結構他の方と被っちゃう所もあるかと思いますが、ご了承下さい。
やはり凄い綿密に調査されていると強く感じました。 そして、調べた事をただ羅列するだけではなくて、自然に話の内容に織り込む所にDさんの底力を感じました。 これは調査した上で、ちゃんと搾取する側、される側の状況を理解しきっていなければ出来ない事だと思います。 うーん、お見事。脱帽です。

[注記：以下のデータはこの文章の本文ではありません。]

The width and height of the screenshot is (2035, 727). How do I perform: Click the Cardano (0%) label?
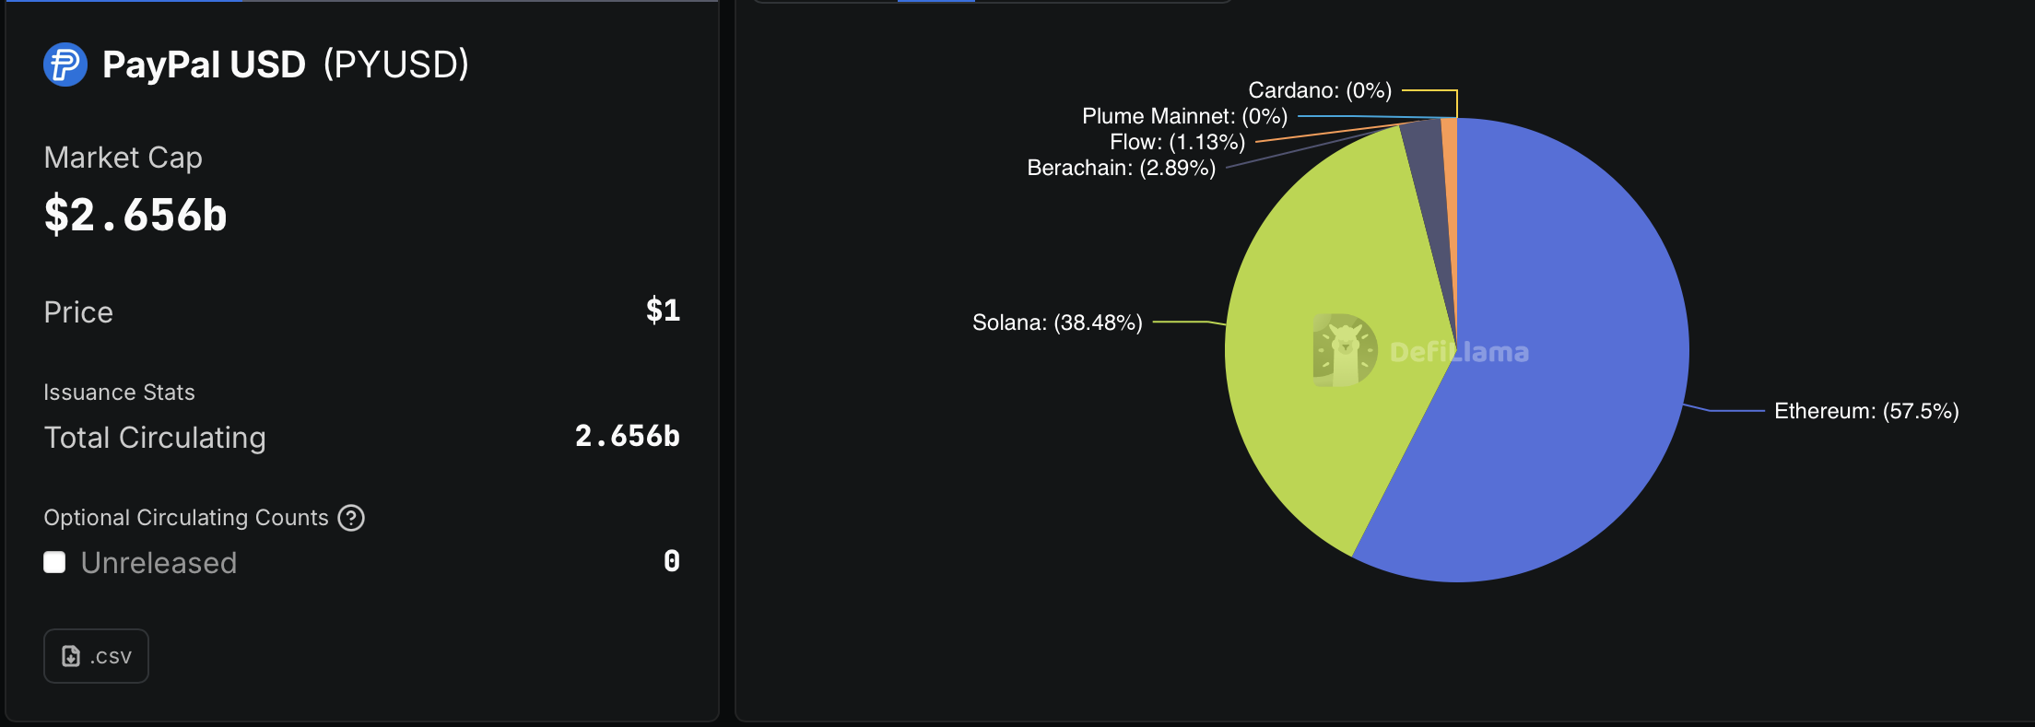[1320, 90]
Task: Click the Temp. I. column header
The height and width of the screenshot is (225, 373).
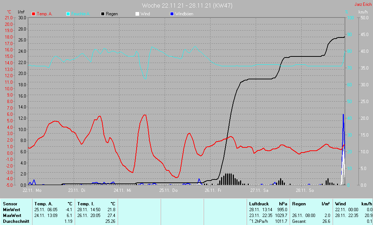Action: tap(86, 204)
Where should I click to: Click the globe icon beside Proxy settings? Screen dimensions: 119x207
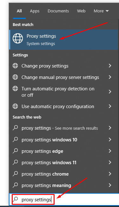pyautogui.click(x=18, y=38)
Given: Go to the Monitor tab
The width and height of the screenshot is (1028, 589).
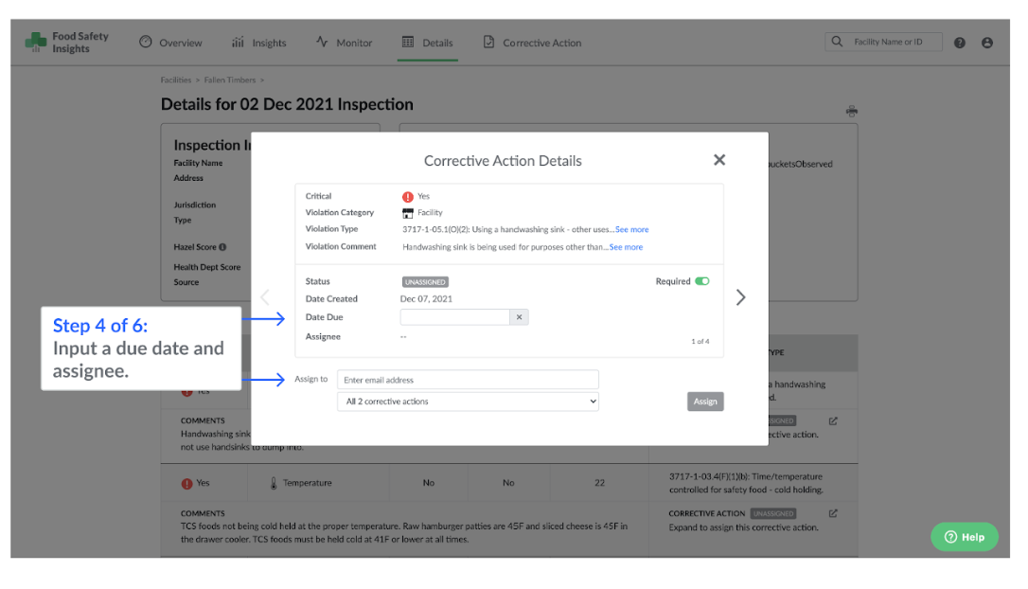Looking at the screenshot, I should coord(345,43).
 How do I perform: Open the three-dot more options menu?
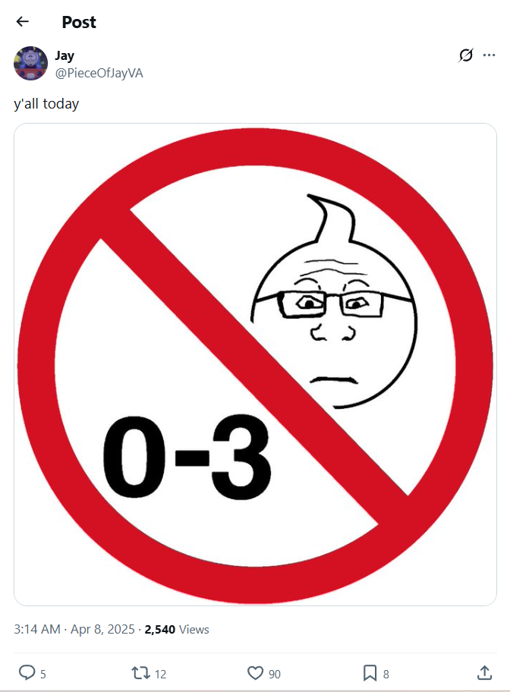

むしろ土下座?(何故/笑)
あと、ゆめさんも仰っているように、ただのお嬢様ではなく、政界を動かす程の権力者に守られている立場、というのが興味深いです。 常日頃過酷な立場にあってこそ、興味本位ではなく、心から現地の過酷さを理解したいと思えたのでは、と感じました。 これが、ただの大会社のお嬢様が物見遊山で現地を見学に行きました、過酷でかわいそうでした、という内容であれば、説得力がぐっと下がっていた事でしょう。
とりあえず最後に。 どこが、「チョコレートを作るだけの話」なんですか、もう(笑)
骨太な作品、ありがとうございました。 執筆本当にお疲れ様でした。
口どけのよいチョコの季節ですが、1つずつ味わって食べたいと思います。